But it is important to realise when we're licked. We can't solve the TSP in
linear time, we can't travel faster than light and it looks like -- in both
theory and practice -- markets are better at solving economic problems than
planned alternatives.

------
konstruktor
She obviously fails to grasp what Taleb calls a Black Swan, or ignores his
definition for some cheap publicity: "The attacks of 9/11 were not black
swans, she said. The FBI knew that questionable people were taking ﬂying
lessons on large aircraft."

They are the perfect example of a Black Swan. Quote Taleb (Black Swan,
p.xxii): "... in spite of its outlier status, human nature makes us concoct
explanations for its occurence _after_ the fact, making it explainable and
predictable", which is exectly what she is doing. And, one page later on 9/11:
"had the risk been easily _conceivable_ on September 10, it would not have
happened".

He is not advocating abandoning risk management, he is in favour of risk
management that doesn't need us to predict the future, as it is harder to
reliably estimate the likeliness of very unlikely events.

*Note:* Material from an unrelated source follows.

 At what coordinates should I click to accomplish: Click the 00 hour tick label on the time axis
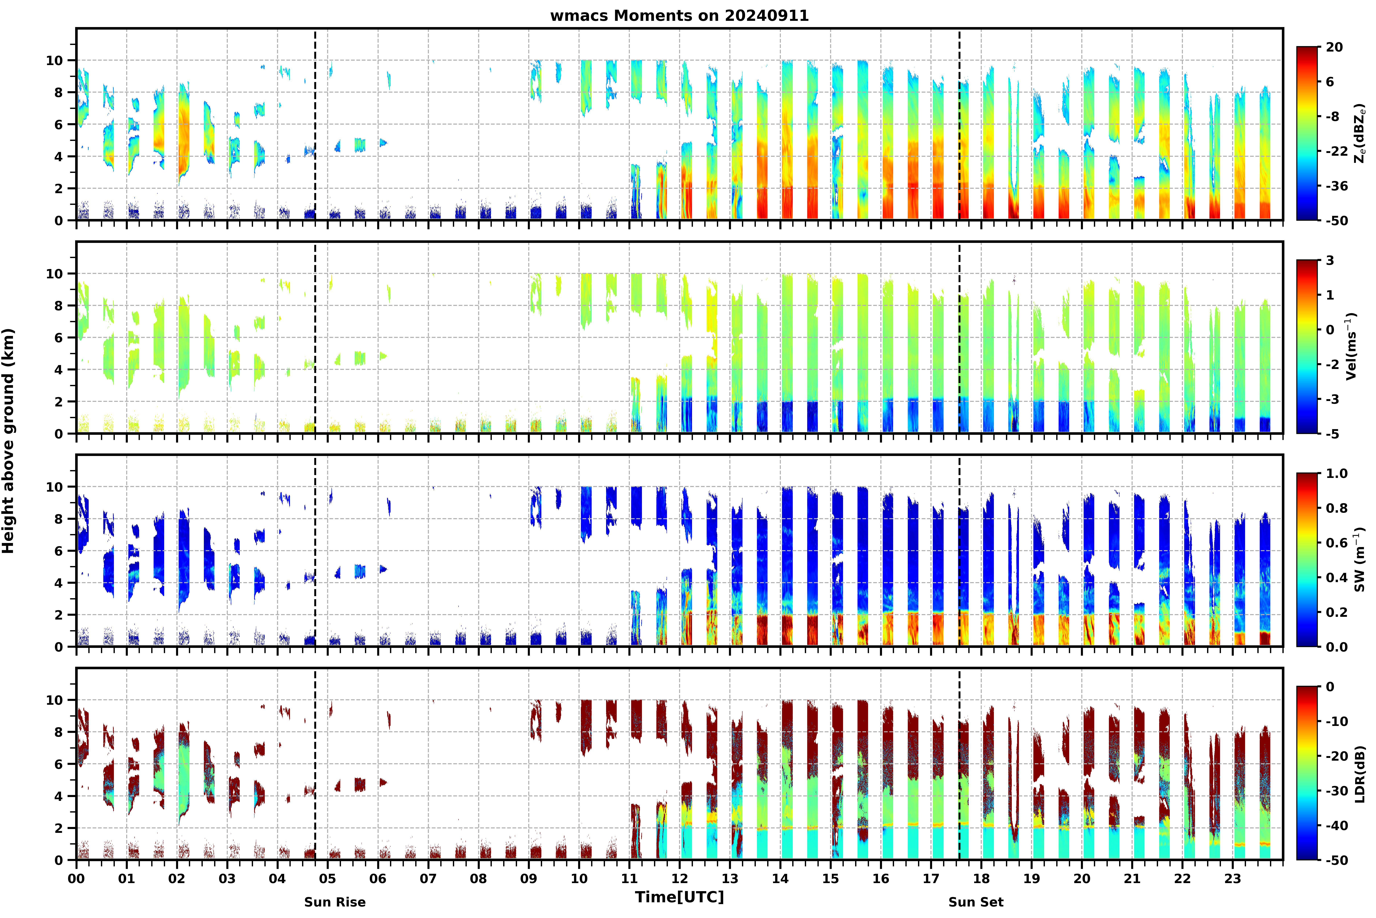click(76, 879)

Concerning the second example of earthquake risk and nuclear power plants:
That, again, is a post-hoc rationalization. Everybody knew that earthquakes
were a risk factor for NPP and was planning accordingly. They were just not
planning for a Tsunami this size, as it was very, very unlikely. So including
higher error margins for earthquakes next time is nice but not enough. Taleb
on this: <http://www.valuewalk.com/2011/03/nassim-taleb-black-swans/>

Consider the aviation industry: After an accident, they find the root cause
and eliminate it. It is now something expected, and can be directly dealt
with. But also try to improve the system (e.g. via training) to be more robust
towards all the root causes the didn't anticipate.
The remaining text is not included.